------ DATA
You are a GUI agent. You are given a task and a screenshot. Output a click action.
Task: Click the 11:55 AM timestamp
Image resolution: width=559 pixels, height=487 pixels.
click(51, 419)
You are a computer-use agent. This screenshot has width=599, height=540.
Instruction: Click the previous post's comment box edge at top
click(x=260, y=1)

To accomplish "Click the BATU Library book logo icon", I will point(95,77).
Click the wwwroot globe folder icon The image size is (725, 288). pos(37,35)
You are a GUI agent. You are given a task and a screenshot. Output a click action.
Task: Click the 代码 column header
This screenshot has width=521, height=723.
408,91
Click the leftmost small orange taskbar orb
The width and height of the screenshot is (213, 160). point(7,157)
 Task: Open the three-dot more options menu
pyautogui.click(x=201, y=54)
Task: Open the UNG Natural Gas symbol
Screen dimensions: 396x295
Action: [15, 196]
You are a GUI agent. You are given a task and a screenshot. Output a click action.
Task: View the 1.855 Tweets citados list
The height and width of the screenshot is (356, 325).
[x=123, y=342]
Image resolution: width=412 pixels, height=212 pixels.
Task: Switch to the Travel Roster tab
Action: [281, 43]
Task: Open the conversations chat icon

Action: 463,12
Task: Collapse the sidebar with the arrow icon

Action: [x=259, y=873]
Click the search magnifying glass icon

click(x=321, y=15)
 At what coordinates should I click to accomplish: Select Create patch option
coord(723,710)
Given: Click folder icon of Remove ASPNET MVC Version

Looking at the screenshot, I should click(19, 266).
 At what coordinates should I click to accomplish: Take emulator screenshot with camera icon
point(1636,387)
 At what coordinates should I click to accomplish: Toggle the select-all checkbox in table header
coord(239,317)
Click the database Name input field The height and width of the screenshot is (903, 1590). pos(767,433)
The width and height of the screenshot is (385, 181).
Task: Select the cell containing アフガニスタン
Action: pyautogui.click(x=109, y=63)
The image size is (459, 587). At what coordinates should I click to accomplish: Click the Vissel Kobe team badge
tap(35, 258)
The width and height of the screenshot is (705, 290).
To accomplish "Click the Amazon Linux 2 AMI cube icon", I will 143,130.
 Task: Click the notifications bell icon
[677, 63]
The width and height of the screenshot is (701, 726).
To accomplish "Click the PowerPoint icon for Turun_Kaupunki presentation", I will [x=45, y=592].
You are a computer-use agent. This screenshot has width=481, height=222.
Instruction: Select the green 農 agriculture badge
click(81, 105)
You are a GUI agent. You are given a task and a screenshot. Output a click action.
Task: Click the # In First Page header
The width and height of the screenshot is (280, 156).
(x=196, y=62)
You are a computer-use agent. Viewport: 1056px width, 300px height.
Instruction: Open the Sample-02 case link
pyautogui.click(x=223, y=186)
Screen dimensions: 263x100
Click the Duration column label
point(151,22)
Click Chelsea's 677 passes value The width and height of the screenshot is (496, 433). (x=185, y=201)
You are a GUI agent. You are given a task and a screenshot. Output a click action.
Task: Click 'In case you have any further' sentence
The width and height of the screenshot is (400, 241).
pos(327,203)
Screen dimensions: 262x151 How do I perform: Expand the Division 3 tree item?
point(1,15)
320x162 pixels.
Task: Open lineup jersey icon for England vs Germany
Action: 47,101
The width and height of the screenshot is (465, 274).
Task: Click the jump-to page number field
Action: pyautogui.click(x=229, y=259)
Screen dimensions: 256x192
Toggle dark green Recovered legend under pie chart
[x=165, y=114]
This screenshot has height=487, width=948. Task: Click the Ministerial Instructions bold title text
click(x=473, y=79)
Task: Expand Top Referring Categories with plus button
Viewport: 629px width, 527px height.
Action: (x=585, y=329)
------------
_WHAT YOU SHOULD DO_: Reproduce the listing lines between the line holding "I will point(95,77)." and the line holding "Looking at the", inclusive.

_EXERCISE ANSWER_:
To accomplish "Click the BATU Library book logo icon", I will point(95,77).
Click the wwwroot globe folder icon The image size is (725, 288). pos(37,35)
You are a GUI agent. You are given a task and a screenshot. Output a click action.
Task: Click the 代码 column header
This screenshot has width=521, height=723.
408,91
Click the leftmost small orange taskbar orb
The width and height of the screenshot is (213, 160). point(7,157)
 Task: Open the three-dot more options menu
pyautogui.click(x=201, y=54)
Task: Open the UNG Natural Gas symbol
Screen dimensions: 396x295
Action: [15, 196]
You are a GUI agent. You are given a task and a screenshot. Output a click action.
Task: View the 1.855 Tweets citados list
The height and width of the screenshot is (356, 325).
[x=123, y=342]
Image resolution: width=412 pixels, height=212 pixels.
Task: Switch to the Travel Roster tab
Action: [281, 43]
Task: Open the conversations chat icon

Action: 463,12
Task: Collapse the sidebar with the arrow icon

Action: [x=259, y=873]
Click the search magnifying glass icon

click(x=321, y=15)
 At what coordinates should I click to accomplish: Select Create patch option
coord(723,710)
Given: Click folder icon of Remove ASPNET MVC Version

Looking at the screenshot, I should click(19, 266).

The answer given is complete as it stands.